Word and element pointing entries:
-*-
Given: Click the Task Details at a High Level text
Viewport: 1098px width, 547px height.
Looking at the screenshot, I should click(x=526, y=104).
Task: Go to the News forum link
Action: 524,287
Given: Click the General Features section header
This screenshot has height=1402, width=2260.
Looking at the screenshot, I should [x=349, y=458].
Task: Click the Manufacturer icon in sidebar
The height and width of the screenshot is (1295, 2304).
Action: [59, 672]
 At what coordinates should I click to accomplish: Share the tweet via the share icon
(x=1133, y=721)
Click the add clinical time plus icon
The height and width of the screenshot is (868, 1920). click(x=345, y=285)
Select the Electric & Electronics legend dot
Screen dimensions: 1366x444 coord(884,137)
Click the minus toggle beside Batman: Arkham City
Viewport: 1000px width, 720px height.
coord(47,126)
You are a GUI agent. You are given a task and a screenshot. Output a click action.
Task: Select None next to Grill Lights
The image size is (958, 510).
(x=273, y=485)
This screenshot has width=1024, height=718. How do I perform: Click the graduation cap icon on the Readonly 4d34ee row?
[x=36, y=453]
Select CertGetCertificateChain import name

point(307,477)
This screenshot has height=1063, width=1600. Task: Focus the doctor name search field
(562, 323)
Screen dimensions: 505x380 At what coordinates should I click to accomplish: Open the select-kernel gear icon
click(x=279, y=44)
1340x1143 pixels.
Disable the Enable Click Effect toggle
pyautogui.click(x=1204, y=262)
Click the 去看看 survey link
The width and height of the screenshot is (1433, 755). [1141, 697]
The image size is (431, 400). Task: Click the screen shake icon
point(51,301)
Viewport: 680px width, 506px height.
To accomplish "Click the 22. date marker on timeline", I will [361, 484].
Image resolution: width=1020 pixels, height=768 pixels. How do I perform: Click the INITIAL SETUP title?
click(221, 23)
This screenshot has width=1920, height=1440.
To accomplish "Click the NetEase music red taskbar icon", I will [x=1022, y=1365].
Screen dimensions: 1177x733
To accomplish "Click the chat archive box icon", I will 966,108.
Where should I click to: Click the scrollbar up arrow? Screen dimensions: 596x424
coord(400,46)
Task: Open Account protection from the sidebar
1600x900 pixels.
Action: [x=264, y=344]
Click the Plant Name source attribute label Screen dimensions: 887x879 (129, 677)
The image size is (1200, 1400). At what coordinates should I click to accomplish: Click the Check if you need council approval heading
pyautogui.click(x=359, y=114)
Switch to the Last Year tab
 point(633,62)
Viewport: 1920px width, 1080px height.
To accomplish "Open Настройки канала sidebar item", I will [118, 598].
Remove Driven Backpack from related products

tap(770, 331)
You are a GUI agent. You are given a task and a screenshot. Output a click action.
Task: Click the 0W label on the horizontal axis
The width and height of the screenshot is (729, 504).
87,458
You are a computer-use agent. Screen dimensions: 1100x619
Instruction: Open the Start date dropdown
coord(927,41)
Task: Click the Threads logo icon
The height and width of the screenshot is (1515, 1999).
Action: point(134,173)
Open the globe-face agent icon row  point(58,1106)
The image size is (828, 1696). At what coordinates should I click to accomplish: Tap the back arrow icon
-*-
Reproduce the records above with "The screenshot size is" substituted for every "The image size is", and leave everything else unchanged.

Given: Click the Task Details at a High Level text
Viewport: 1098px width, 547px height.
Looking at the screenshot, I should click(x=526, y=104).
Task: Go to the News forum link
Action: 524,287
Given: Click the General Features section header
This screenshot has height=1402, width=2260.
Looking at the screenshot, I should [x=349, y=458].
Task: Click the Manufacturer icon in sidebar
The height and width of the screenshot is (1295, 2304).
Action: [59, 672]
 At what coordinates should I click to accomplish: Share the tweet via the share icon
(x=1133, y=721)
Click the add clinical time plus icon
The height and width of the screenshot is (868, 1920). click(x=345, y=285)
Select the Electric & Electronics legend dot
Screen dimensions: 1366x444 coord(884,137)
Click the minus toggle beside Batman: Arkham City
Viewport: 1000px width, 720px height.
coord(47,126)
You are a GUI agent. You are given a task and a screenshot. Output a click action.
Task: Select None next to Grill Lights
The screenshot size is (958, 510).
(x=273, y=485)
This screenshot has width=1024, height=718. How do I perform: Click the graduation cap icon on the Readonly 4d34ee row?
[x=36, y=453]
Select CertGetCertificateChain import name

point(307,477)
This screenshot has height=1063, width=1600. Task: Focus the doctor name search field
(562, 323)
Screen dimensions: 505x380 At what coordinates should I click to accomplish: Open the select-kernel gear icon
click(x=279, y=44)
1340x1143 pixels.
Disable the Enable Click Effect toggle
pyautogui.click(x=1204, y=262)
Click the 去看看 survey link
The width and height of the screenshot is (1433, 755). [1141, 697]
The screenshot size is (431, 400). Task: Click the screen shake icon
point(51,301)
Viewport: 680px width, 506px height.
To accomplish "Click the 22. date marker on timeline", I will [361, 484].
Image resolution: width=1020 pixels, height=768 pixels. How do I perform: Click the INITIAL SETUP title?
click(221, 23)
This screenshot has width=1920, height=1440.
To accomplish "Click the NetEase music red taskbar icon", I will [x=1022, y=1365].
Screen dimensions: 1177x733
To accomplish "Click the chat archive box icon", I will 966,108.
Where should I click to: Click the scrollbar up arrow? Screen dimensions: 596x424
coord(400,46)
Task: Open Account protection from the sidebar
1600x900 pixels.
Action: [x=264, y=344]
Click the Plant Name source attribute label Screen dimensions: 887x879 (129, 677)
The screenshot size is (1200, 1400). At what coordinates should I click to accomplish: Click the Check if you need council approval heading
pyautogui.click(x=359, y=114)
Switch to the Last Year tab
 point(633,62)
Viewport: 1920px width, 1080px height.
To accomplish "Open Настройки канала sidebar item", I will [118, 598].
Remove Driven Backpack from related products

tap(770, 331)
You are a GUI agent. You are given a task and a screenshot. Output a click action.
Task: Click the 0W label on the horizontal axis
The width and height of the screenshot is (729, 504).
87,458
You are a computer-use agent. Screen dimensions: 1100x619
Instruction: Open the Start date dropdown
coord(927,41)
Task: Click the Threads logo icon
The height and width of the screenshot is (1515, 1999).
Action: point(134,173)
Open the globe-face agent icon row  point(58,1106)
The screenshot size is (828, 1696). At what coordinates should I click to accomplish: Tap the back arrow icon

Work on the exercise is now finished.